Because this was her first claim for SSI, and because the SSI application date is the disability date, Fales' appeal of this claim is not barred by the res judicata and reopening problems of her other claim. The ALJ denied Fales' SSI claim, it is agreed by both Fales and the Secretary, on the ground that Fales did not have a severe impairment.

As we have seen ALJ's do a number of times in the past, the ALJ abandoned the clear step-by-step analytical process required for determination of a claimant's disability. 20 C.F.R. Sec. 416.920 (1985); Farris v. Secretary of Health & Human Services, 773 F.2d 85, 88-89 (6th Cir. 1985); Garner v. Heckler, 745 F.2d 383, 387 (6th Cir. 1984). In determining the severity of Fales' impairment, the ALJ appears to have jumped to later steps in the process and considered Fales' residual functional capacity to do work existing in the national economy. This is erroneous.

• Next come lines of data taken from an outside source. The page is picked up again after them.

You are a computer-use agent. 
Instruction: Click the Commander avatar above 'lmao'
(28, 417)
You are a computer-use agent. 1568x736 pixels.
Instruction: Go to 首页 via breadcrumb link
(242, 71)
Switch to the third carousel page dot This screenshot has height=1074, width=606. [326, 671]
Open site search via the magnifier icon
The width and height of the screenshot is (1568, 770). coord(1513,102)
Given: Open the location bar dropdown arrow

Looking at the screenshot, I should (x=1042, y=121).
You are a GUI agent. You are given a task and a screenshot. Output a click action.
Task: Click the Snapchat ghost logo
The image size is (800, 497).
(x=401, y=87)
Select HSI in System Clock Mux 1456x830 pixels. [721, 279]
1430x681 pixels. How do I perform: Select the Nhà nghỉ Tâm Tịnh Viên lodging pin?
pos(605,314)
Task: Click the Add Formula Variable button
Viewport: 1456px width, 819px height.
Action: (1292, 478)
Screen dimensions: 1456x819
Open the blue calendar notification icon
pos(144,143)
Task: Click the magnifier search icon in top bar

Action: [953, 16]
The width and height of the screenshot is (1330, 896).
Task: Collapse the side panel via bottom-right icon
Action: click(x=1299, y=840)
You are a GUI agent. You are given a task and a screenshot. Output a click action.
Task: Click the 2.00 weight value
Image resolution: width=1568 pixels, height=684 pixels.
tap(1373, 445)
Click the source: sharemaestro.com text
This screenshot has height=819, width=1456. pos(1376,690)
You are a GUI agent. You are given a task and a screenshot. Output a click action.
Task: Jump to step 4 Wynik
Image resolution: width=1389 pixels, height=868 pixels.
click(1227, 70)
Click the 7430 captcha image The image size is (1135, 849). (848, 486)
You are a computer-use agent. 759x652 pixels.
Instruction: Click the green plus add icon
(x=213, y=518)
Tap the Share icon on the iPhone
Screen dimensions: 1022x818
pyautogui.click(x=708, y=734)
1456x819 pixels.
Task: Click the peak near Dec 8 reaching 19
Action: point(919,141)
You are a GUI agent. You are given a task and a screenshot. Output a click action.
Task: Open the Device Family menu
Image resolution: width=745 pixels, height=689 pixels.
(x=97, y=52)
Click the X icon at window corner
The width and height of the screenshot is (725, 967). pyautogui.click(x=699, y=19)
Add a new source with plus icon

An impairment (or combination of impairments) is severe if it 'significantly limited [the claimant's] physical or mental ability to do basic work activities.' 20 C.F.R. Sec. 416.920(c) .921(a). The regulations define 'basic work activities' as 'the abilities and aptitudes necessary to do most jobs,' including, inter alia, ' [p]hysical functions such as walking, standing, sitting, lifting, pushing, pulling, reaching, carrying, or handling.' 20 C.F.R. Sec. 916.921(a), (b) (1). We have interpreted these definitions, in Salmi v. Secretary of Health and Human Services, 774 F.2d 685, 692 (6th Cir. 1985), to mean that 'an impairment qualifies as non-severe only if, regardless of a claimant's age, education, or work experience, the impairment would not affect the claimant's ability to work.' Similarly, in Farris, we held that an impairment is nonsevere 'only if the impairment is a 'slight abnormality which has such a minimal effect on the individual that it would not be expected to interfere with the individual's ability to work, irrespective of age, education and work experience," 773 F.2d 25 at 90 (quoting Brady v. Heckler, 724 F.2d 914, 920 (11th Cir. 1984), and that 'the regulatory severity is only an 'administrative convenience' designed to screen out totally groundless claims.' 773 F.2d at 89 n.1.

We find no substantial evidence in the record to support the conclusion that Fales' impairments did not interfere with some basic work activities or that the impairments amounted only to a slight abnormality which had only a minimal effect on Fales and would not have interfered with her ability to work no matter what her age, education, and work experience. Farris, 773 F.2d 85. The record discloses that she had back, neck and arthritic problems that limited her work capacity.

The ALJ's decision that Fales is not severely impaired is hereby reversed. We state no opinion on Fales' qualification under other analytical steps in the disability determination. We remand to the ALJ for further proceedings consistent with this opinion.